List of tasks ->
1. Using the post on achievement below, decide whether each statement agrees with it: (a) After leaving prison, the author still had a year to serve in a halfway house. (b) A judge sentenced the author to 26 years. (c) The author's financial goal was to build assets worth at least $1 million within ten years. Answer yes or no for each, and quote the words from the post that settle it.
2. From the post on achievement below, reproduce word for word the part that opens with the words containing "The harder we" and closes with "as an achievement.".

Text provided ->

Prison Professors

13 de enero de 2026

January 13, 2026: Tuesday

Today we launched the Straight-A Guide program on our website. Now it’s freely available to anyone who wants to access the program. It’s a great resource for anyone who wants to make use of the same decision-making framework that empowered me through 26 years in prison. To access the full course, click this link: Go to Straight-A Guide Program.

Achievement

In the previous lesson, I wrote about authenticity. Living authentically means showing your work. It requires building a visible process so others can see how effort turns into progress. Authenticity builds trust.

When authentic effort compounds over time, achievement follows.

Achievement is not luck. It is not a single breakthrough. It is the cumulative result of small, disciplined actions repeated long enough to create momentum. As the old saying goes, overnight success is usually 20 years in the making.

The harder we work, the more opportunities we create. Along the way, confidence grows, restoring meaning, relevance, and dignity to our lives.

We Build Achievement Incrementally

On August 13, 2012, I woke up for the 9,135th time in federal prison. It was the last morning I would spend inside a prison facility. Although I walked out before 11:00 a.m., I was not yet free. I still had another year to serve in a halfway house.

Even so, I marked that day as an achievement.

I had reached the end of one phase of my journey.

It felt like finding the exit to a long maze. I had not yet reached open ground, but I could see the path forward. Everything I had worked toward inside prison prepared me to accelerate toward a better life.

Many of our most meaningful achievements happen quietly. No one else may notice them, but we do. That awareness builds confidence.

Achievement Follows a Pattern

From the beginning of my sentence, I committed to living a values-based, goal-oriented life. I did not perseverate over what I could not control. A judge had sentenced me to serve 45 years. That framed my reality.

Instead of complaining, I focused on building a strategy. The strategy required me to create tactics and incremental actions I could repeat. I committed to a simple sequence:

  • Earn academic credentials
  • Use those credentials to build relationships with mentors
  • Leverage those relationships to contribute to society in measurable ways

Each step created the conditions for the next.

I thought of achievement as climbing out of a deep pit. It was dark above me. I could not see the top. I could only see the next rung on the ladder I would continue building.

As the lyrics of a great song by the Rolling Stones advised:

  • We can’t always get what we want, but if we try sometimes, we just might find, we get what we need.

I always reminded myself that progress does not come from wanting more than the moment allows, but from building what the moment requires.

Redefining Achievement at Each Stage

As I transitioned from prison to community confinement, I had to adjust. The goals changed, but the strategy remained the same. I had to take incremental steps. I had to:

  • Define success for the new stage.
  • Adjust the plan, reflecting the higher level of liberty I would have in the halfway house.
  • Build tools and accountability systems to accelerate progress.
  • Execute the plan consistently, opening new opportunities along the way.

I set new SMART goals, just as I had inside. One of those goals was financial. Within five years, I intended to build assets worth at least $1 million. If I could reach that milestone, I believed subsequent growth would come more quickly.

Decades in prison had trained me to ground projections in habits, learning, relationships, and measured progress. I understood that true success would be a moving target, rising as my capacity grew.

Rows for locating words and elements:
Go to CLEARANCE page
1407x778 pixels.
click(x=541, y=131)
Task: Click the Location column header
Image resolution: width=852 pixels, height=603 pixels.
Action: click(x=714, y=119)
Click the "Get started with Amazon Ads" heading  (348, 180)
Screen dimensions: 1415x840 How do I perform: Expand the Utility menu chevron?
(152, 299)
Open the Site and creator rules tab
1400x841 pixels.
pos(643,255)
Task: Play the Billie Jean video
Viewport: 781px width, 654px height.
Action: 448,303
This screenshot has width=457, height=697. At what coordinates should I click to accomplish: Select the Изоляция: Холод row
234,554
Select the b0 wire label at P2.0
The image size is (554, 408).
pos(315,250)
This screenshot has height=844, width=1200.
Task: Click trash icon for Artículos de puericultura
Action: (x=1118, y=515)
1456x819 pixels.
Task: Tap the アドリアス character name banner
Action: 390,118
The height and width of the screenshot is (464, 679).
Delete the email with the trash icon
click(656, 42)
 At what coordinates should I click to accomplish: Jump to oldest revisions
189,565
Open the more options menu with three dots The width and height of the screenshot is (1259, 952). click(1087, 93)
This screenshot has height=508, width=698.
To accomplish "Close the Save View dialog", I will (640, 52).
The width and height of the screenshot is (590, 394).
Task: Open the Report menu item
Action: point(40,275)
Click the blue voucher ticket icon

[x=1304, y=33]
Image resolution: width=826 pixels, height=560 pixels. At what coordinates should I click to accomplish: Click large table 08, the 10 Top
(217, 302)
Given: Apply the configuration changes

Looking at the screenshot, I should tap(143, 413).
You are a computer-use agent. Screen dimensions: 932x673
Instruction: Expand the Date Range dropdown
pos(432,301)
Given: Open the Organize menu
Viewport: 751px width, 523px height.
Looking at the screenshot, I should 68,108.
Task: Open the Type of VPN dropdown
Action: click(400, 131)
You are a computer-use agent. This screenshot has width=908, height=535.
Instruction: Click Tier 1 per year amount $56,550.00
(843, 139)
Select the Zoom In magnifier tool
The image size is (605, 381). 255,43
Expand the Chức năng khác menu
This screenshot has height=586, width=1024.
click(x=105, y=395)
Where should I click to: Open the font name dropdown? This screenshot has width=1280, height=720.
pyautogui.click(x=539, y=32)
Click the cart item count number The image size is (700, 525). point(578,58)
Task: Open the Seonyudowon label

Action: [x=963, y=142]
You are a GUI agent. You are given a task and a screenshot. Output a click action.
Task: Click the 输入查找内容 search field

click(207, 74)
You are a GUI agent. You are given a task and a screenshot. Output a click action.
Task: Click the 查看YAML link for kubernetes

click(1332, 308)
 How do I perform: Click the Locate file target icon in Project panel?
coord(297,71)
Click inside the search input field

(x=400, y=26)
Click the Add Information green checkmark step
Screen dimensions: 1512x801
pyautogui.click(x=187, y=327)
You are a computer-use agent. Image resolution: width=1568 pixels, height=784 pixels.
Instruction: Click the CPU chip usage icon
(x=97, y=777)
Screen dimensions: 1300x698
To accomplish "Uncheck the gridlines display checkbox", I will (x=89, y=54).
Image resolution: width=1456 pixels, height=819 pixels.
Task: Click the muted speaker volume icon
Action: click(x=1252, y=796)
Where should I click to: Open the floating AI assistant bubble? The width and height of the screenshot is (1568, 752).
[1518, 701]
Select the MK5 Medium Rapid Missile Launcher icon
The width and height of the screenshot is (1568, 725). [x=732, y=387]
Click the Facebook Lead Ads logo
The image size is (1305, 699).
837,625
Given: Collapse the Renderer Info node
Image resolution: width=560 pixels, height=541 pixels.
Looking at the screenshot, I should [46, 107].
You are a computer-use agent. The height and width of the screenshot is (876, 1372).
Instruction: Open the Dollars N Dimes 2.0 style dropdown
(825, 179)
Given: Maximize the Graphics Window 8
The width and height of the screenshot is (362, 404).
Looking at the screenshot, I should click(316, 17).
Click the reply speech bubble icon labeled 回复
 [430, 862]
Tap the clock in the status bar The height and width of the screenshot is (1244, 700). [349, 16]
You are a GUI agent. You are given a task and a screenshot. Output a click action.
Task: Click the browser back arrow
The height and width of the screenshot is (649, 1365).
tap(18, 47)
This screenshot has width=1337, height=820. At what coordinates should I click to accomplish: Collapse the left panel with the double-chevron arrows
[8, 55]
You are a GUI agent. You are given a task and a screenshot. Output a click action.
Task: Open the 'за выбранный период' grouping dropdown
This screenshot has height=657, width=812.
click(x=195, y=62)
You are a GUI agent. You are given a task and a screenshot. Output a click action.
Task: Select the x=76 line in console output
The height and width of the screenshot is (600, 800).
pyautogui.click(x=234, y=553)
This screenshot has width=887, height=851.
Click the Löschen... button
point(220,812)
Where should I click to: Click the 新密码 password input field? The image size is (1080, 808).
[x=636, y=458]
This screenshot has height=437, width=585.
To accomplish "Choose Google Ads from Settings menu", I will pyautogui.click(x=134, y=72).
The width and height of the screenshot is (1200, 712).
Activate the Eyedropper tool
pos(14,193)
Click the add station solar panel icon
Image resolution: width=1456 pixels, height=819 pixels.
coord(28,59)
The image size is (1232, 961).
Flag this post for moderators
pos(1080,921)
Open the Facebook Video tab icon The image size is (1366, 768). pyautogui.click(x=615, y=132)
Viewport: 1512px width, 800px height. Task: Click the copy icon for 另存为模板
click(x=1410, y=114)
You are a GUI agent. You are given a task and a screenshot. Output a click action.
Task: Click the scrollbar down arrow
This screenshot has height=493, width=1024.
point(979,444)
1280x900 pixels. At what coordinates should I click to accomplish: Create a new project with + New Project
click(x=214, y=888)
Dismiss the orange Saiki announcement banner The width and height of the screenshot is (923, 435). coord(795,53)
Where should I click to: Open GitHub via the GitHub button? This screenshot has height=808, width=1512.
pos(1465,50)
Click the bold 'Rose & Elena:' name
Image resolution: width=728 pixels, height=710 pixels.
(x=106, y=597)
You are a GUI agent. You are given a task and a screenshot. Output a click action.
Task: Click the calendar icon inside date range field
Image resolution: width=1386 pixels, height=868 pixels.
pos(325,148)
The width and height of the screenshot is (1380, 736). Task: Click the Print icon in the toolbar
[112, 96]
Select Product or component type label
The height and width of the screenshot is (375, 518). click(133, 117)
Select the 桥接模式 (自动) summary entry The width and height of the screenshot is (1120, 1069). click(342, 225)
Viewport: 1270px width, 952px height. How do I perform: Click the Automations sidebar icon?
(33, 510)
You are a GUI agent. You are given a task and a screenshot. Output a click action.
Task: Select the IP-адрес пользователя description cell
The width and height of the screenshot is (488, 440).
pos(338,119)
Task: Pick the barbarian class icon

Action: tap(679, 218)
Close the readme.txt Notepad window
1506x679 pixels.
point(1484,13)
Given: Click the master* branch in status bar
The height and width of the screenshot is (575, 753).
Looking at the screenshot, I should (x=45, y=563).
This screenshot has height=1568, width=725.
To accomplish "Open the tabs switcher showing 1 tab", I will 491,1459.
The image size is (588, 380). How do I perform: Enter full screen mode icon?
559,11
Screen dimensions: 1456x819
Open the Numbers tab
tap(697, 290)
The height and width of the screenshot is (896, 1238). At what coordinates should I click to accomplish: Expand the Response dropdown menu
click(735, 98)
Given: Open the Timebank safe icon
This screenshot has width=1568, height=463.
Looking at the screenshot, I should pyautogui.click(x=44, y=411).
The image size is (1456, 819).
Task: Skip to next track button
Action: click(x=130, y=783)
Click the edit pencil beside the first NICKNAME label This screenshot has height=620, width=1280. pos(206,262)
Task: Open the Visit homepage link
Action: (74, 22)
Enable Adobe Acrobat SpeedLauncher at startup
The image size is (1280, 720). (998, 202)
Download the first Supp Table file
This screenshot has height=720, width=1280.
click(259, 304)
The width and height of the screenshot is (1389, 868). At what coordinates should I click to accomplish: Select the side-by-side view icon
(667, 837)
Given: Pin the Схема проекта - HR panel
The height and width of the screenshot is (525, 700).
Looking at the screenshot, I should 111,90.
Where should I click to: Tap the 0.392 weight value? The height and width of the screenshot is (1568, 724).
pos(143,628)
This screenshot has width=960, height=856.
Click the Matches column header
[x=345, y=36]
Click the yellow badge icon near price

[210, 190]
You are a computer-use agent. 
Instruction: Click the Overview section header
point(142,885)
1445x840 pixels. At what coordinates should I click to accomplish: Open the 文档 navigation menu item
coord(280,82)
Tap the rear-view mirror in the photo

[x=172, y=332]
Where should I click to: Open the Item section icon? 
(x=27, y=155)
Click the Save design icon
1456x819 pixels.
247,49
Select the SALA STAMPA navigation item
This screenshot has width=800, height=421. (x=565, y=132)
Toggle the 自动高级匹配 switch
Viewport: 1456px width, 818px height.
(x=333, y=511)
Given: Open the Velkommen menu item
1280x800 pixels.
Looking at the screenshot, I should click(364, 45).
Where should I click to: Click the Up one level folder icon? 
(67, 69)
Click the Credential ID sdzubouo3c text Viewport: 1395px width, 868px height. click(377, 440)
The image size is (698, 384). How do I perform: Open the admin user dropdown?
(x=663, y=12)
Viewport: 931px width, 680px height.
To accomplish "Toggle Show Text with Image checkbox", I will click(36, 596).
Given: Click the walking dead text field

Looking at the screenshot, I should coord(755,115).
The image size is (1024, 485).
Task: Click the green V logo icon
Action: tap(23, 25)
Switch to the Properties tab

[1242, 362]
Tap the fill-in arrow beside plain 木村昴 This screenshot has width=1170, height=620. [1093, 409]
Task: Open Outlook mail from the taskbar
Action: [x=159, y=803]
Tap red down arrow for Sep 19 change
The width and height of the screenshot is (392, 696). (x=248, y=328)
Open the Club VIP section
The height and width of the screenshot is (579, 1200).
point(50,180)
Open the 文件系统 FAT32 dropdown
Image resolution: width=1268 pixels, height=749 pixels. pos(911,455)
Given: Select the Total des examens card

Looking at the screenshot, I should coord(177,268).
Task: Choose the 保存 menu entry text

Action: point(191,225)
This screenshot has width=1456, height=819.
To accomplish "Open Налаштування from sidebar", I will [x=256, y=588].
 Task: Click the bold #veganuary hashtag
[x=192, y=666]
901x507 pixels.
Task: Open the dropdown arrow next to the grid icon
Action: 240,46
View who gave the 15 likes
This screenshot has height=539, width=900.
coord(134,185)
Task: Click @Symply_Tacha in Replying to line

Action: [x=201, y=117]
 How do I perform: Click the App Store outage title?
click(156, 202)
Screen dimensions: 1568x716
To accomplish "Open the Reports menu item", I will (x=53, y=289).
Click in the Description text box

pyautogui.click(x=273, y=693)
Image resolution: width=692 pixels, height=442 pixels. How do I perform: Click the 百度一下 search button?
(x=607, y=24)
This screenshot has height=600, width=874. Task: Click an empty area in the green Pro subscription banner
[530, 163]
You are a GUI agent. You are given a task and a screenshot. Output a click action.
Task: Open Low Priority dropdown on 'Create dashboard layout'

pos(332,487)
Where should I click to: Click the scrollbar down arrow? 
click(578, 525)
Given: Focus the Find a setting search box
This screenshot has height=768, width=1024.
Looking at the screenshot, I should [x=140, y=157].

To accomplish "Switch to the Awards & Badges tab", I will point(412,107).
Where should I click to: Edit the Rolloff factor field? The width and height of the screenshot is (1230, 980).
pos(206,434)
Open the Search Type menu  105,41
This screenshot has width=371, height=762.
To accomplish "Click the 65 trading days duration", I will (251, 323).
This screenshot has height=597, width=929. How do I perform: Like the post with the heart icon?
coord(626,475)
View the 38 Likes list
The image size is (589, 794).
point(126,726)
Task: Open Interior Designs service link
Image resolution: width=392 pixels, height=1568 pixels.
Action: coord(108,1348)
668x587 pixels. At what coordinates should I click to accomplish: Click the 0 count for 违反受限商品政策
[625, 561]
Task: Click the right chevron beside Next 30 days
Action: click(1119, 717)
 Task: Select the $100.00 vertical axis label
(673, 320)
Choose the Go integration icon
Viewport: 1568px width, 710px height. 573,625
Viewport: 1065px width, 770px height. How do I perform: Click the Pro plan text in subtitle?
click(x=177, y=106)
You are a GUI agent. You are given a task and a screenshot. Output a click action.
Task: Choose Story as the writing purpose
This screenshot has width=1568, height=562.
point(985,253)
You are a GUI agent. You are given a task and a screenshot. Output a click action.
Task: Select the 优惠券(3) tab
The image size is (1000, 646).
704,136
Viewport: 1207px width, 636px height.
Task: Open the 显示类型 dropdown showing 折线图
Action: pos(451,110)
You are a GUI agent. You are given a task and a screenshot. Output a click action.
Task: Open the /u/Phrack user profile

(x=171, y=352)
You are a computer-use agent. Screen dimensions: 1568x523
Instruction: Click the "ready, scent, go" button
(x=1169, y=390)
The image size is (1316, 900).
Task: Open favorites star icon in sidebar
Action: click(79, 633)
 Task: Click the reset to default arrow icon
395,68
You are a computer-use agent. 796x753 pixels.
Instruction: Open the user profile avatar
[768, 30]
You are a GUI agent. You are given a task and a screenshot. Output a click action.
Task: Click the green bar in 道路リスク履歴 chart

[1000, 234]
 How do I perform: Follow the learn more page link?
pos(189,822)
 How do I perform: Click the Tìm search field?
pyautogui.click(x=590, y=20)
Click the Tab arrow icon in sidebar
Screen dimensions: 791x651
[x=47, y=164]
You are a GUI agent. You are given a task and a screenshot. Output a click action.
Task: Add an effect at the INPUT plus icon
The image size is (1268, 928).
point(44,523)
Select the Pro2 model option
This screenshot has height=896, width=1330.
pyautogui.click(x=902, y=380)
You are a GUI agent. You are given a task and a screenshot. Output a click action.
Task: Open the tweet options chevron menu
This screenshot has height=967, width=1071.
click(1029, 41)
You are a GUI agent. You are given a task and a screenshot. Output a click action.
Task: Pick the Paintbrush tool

Solved problems ->
1.
(a) Yes: "I still had another year to serve in a halfway house."
(b) No: "A judge had sentenced me to serve 45 years."
(c) No: "Within five years, I intended to build assets worth at least $1 million."

2.
The harder we work, the more opportunities we create. Along the way, confidence grows, restoring meaning, relevance, and dignity to our lives.

We Build Achievement Incrementally

On August 13, 2012, I woke up for the 9,135th time in federal prison. It was the last morning I would spend inside a prison facility. Although I walked out before 11:00 a.m., I was not yet free. I still had another year to serve in a halfway house.

Even so, I marked that day as an achievement.